화학공학소재연구정보센터
International Journal of Energy Research, Vol.45, No.1, 203-219, 2021
A methodology for detection and classification of power quality disturbances using a real-time operating system in the context of home energy management systems
Demand-side management comprises a portfolio of actions on the consumers' side to ensure reliable power indices from the electrical system. The home energy management system (HEMS) is used to manage the consumption and production of energy in smart homes. However, the technology of HEMS architecture can be used for the detection and classification of power quality disturbances. This paper presents low-voltage metering hardware that uses an ARM Cortex M4 and real-time operating system to detect and classify power quality disturbances. In the context of HEMS, the proposed metering infrastructure can be used as a smart meter, which provides the service of power quality monitoring. For this type of application, there is a need to ensure that the development of this device has an acceptable cost, which is one of the reasons for the choice of an ARM microprocessor. However, managing a wide range of operations (data acquisition, data preprocessing, disturbance detection and classification, energy consumption, and data exchange) is a complex task and, consequently, requires the optimization of the embedded software.

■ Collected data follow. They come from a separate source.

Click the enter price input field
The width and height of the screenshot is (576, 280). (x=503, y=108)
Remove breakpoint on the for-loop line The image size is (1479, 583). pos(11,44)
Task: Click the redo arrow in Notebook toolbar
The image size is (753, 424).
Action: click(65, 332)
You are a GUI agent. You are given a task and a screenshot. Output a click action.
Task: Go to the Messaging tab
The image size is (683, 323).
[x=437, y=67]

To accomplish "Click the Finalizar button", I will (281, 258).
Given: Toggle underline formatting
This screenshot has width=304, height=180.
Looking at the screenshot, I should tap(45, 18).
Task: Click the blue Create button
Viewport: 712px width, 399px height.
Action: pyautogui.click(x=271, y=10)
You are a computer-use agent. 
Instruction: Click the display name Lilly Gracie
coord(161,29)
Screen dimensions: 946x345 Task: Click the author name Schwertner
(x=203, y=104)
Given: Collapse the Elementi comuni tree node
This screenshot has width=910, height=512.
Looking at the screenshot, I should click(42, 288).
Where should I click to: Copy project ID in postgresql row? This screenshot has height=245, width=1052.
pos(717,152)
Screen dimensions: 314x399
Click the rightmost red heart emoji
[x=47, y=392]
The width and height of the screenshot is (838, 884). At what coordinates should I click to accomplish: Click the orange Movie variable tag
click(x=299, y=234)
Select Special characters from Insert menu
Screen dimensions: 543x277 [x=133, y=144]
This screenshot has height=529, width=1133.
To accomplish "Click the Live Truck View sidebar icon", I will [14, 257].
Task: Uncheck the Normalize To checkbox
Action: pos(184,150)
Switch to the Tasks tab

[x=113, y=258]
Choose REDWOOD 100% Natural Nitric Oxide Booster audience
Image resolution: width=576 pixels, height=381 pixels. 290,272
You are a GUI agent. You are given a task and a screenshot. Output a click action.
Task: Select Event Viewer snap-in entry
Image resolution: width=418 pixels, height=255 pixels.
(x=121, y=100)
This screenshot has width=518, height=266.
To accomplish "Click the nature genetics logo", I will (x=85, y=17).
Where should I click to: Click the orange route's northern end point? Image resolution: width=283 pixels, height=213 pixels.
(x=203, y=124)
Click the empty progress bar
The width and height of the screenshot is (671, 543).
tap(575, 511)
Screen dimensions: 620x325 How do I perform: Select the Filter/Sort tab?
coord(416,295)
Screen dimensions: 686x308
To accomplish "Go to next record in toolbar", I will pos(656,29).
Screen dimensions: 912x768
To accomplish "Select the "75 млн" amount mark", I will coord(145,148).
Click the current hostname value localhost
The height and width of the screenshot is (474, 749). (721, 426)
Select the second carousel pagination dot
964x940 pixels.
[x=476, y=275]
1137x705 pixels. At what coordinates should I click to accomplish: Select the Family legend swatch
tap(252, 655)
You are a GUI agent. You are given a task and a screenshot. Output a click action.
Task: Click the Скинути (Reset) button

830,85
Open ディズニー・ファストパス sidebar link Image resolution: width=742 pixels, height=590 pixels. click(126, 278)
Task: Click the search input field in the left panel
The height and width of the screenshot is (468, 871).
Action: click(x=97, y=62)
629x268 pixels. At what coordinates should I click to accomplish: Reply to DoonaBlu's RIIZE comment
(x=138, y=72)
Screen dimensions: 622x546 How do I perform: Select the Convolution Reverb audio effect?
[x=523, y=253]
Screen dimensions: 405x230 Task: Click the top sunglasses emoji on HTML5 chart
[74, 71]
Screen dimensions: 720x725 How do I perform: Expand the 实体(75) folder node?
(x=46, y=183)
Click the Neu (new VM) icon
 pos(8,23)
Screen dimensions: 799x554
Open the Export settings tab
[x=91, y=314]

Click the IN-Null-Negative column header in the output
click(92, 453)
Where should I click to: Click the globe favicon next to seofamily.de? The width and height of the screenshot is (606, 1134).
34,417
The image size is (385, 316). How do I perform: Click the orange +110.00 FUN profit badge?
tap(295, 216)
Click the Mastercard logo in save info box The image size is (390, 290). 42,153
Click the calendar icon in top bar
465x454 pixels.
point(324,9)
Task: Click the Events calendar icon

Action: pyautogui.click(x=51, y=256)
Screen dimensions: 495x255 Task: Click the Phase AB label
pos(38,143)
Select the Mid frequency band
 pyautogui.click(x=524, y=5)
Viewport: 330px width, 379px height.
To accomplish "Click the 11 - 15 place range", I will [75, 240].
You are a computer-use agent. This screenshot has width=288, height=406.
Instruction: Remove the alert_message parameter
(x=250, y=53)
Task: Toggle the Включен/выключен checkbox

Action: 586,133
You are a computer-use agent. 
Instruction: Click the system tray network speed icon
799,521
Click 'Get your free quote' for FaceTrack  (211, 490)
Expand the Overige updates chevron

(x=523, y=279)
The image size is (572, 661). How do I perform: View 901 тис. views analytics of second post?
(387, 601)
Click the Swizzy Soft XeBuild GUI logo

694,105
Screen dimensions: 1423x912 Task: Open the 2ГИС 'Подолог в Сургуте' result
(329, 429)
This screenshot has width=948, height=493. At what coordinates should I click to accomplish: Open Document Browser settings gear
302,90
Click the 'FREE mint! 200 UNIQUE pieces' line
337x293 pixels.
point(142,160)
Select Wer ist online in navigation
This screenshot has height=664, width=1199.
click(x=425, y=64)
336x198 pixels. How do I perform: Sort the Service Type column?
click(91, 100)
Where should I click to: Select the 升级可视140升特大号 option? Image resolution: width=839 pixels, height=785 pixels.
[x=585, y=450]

To overcome this difficulty, the use of a real-time operating system provided by Texas Instruments (called TI-RTOS) is proposed with the objective of managing operations at the hardware level. Thus, a methodology with low computational cost has been defined and embedded. The proposed approach uses a preprocessing stage to extract some features that are used as inputs to detect and classify disturbances. In this way, it was possible to evaluate and demonstrate the performance of the embedded algorithm when applied to synthetic and real power quality signals. Consequently, it is noted that the results are significant in the analysis of power quality in a smart grid scenario, as the smart meter offers low cost and high accuracy in both detecting (an accuracy rate above 90%) and classifying (an average accuracy rate above 94%) disturbances.